Metal Site and Size-Controlled BTC-Based MOF as Cysteine Oxidase Mimic for Self-Cascade Detection of Cysteine and Hg 2 .

Nanozyme-mediated strategy for sensing has been widely applied nowadays, in which the construction of a nanozyme cascade platform is an effective and challenging method to simulate the complexity and multifunctionality of natural systems. Herein, a simple and convenient self-cascade sensing platform was developed for the fluorescent detection of cysteine and Hg 2+ by a BTC-based MOF through screening the metal sites and crystal sizes.
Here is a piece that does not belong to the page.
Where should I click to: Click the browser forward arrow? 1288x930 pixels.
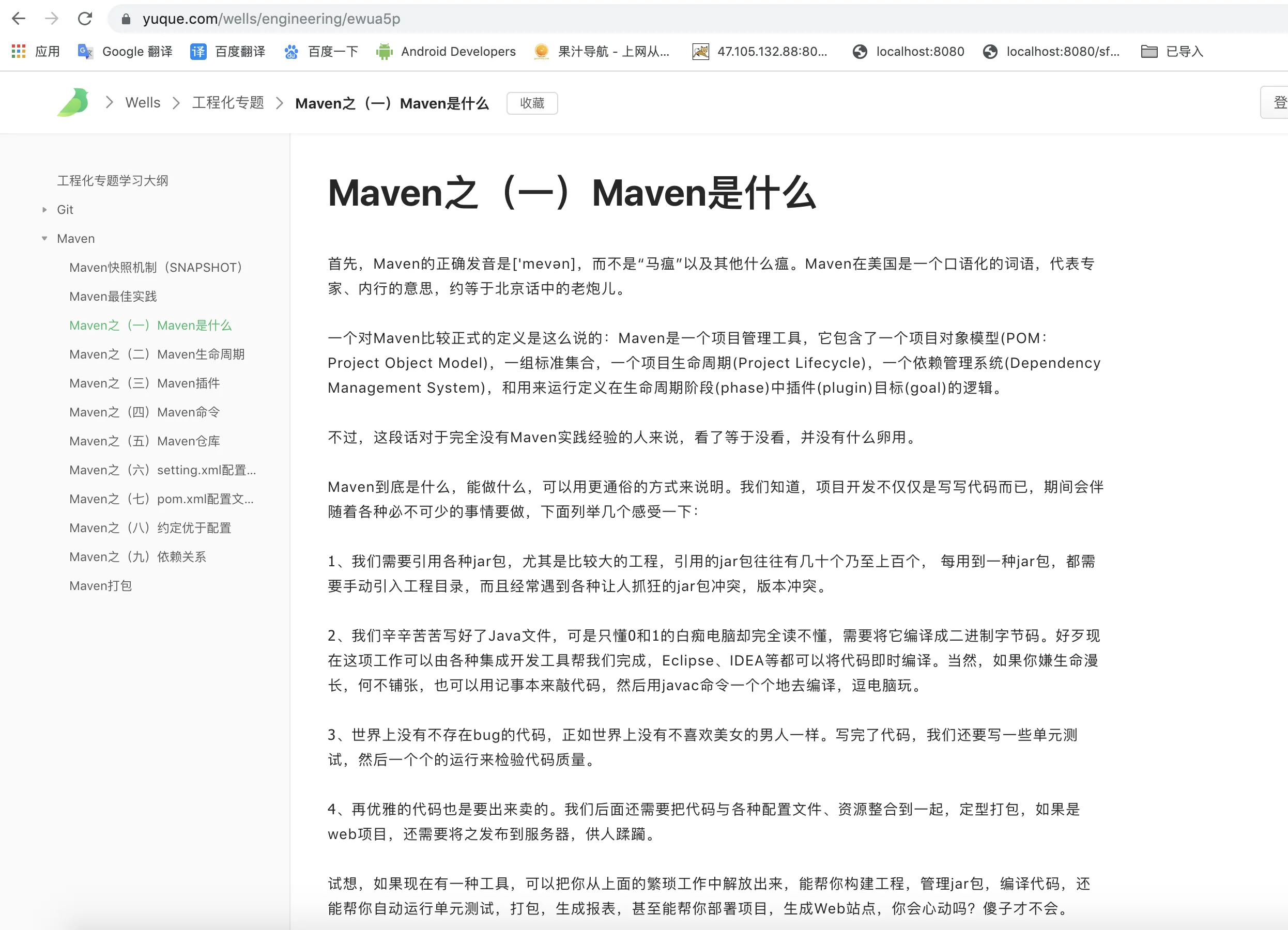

By the introduction of polyvinylpyrrolidone, the as-prepared Cu-BTC possessed a metal center of Cu 2+ and smaller size, which exhibited both cysteine oxidase- and peroxidase-like activities. The dual enzymic characters of Cu-BTC made a self-cascade reaction occur during which cysteine was first oxidized to cystine and generated H 2 O 2 in the presence of O 2 , then H 2 O 2 was decomposed into ·OH, and finally the ·OH triggered the turn-on fluorescence of Cu-BTC. Based on the self-cascade reactions and high affinity of Hg 2+ and -SH within cysteine, a fluorescent method was developed to detect cysteine and Hg 2+ with a range of 0-160/0-15 μM and a limit of detection of 0.04/0.09 μM, respectively. This work reveals the important role of the Cu 2+ center for mimicking cysteine oxidase and gives a feasible strategy for constructing simple self-cascade reactions.